Referring to FIG. 1 in particular, there is shown a preferred
embodiment in a microwave applicator 10 connected to a source of
microwave energy 11 through a three-port circulator 12. One port of
the circulator connects with a water load 13 which absorbs
reflected energy, the other two ports connecting the applicator
with the source of microwave energy, all in a manner well known in
this art.
The present invention is directed more especially to those
structural details of applicator 10 which allow tuning while
elongated, threadlike material T is being processed. In general,
applicator 10 comprises a cylindrical waveguide 20 that operates in
the TM modes for heating the material T as it is drawn through the
waveguide. Heated air is introduced into the waveguide through a
bottom manifold 21 secured by set screw 22 to an axially segmented
sleeve 23, said sleeve forming an integral part of a perforated end
cap 24 having a plurality of openings 24a for admitting heated air
into the resonant cavity. The cross section or size of each opening
24a is restricted by design so that microwave energy is not lost
through the openings. This involves a selection and design of
opening size and length as required to attenuate microwave energy
of predetermined wavelength. In effect, the perforated end cap
serves as a conducting screen in which openings 24a are too small
to permit radiation leakage but offer only slight restriction to
the flow of heated air.
End cap 24 provides a cylindrical wall section 25 that defines a
portion of the resonant cavity, a relatively large flange 26 being
provided at the end of the wall section for attaching the end cap
to the bottom flange 27 of wave guide 20. The two flanges are
joined together by a rapid disconnect coupling 28 of conventional
design.
It will be especially noted that the end cap is designed as a
component part of the applicator so that the interface between
flanges 26 and 27 is a quarter wavelength from the end of the
resonant cavity. This construction creates a condition such that
the E field between flanges is at a minimum. Also, the relatively
large and flat surfaces of contact between flanges makes the joint
relatively insensitive to frequency variations.
End cap 24 further comprises an inner segmented sleeve 29 that
extends into the resonant cavity a distance of approximately one
quarter wavelength, and the ends of the sleeve are preferably
tapered to avoid arcing. The tapered ends also aid in preventing
dust or other materials introduced into the waveguide from
collecting in a region of high E field intensity.

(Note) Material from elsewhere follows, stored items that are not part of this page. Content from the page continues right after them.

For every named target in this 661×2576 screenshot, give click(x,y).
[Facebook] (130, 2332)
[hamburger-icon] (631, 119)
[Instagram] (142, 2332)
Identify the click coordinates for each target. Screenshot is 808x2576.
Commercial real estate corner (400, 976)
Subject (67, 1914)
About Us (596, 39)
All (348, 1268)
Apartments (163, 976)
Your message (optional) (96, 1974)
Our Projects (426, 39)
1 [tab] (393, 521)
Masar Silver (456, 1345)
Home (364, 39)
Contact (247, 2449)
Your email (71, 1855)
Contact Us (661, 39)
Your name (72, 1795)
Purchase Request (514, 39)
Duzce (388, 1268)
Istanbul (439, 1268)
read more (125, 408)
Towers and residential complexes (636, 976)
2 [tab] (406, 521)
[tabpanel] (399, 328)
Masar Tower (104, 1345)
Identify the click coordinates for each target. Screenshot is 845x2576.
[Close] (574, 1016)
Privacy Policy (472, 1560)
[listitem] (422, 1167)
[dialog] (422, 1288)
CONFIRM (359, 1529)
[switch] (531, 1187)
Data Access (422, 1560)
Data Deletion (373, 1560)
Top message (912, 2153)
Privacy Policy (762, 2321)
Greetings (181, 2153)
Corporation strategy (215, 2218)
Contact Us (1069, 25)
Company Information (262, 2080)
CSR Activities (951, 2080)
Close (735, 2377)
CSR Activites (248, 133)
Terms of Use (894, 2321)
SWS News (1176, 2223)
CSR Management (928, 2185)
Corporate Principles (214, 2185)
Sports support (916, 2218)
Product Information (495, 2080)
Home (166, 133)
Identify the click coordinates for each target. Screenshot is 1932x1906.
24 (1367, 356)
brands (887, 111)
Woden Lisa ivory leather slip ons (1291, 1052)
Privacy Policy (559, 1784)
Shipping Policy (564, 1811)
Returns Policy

Inner segmented sleeve 29, as well as exterior sleeve 23, define an
inner opening and mounting for a metallic tuning sleeve 30. The
segments of sleeve 29 are particularly formed so that their tapered
ends contact the tuning sleeve with a resilient gripping force.
This force is sufficient to support the sleeve itself but allows
the sleeve to be moved coaxially of the resonant cavity into
various positions of adjustment. Once the resonant cavity has been
properly tuned, sleeve 30 is clamped in a fixed axial position by
means of an expansible band 31 mounted around a segmented portion
of sleeve 23.
Applicator 10 further comprises an upper end cap 40 having a
lateral connection 41 that communicates with a vacuum source, not
shown. In addition, a choke device 42 having a pair of quarter wave
recesses 43 and 44 spaced approximately one-half wavelength apart
is employed to attenuate microwaves and prevent energy losses
through the upper end of the waveguide.
In operation, applicator 10 provides a cylindrical resonant cavity
that operates in essentially the TM modes for drying a threadlike
material. The moisture and other gases which is expelled from the
threadlike material is removed by a stream of heated air. This air
is introduced through bottom manifold 21, passed into the resonant
through openings 24a of end cap 24 and then removed from the cavity
through the upper end cap 40. Unlike conventional microwave heating
applicators, the resonant cavity of applicator 10 may be tuned
during normal processing of the threadlike material by simply
adjusting the axial position of tuning sleeve 30.
Although a preferred embodiment of this invention is illustrated
and described, various modifications and changes may be made in the
applicator construction without departing from the spirit of the
invention or the scope of the attached claims, and each of such
modifications and changes is contemplated.
* * * * *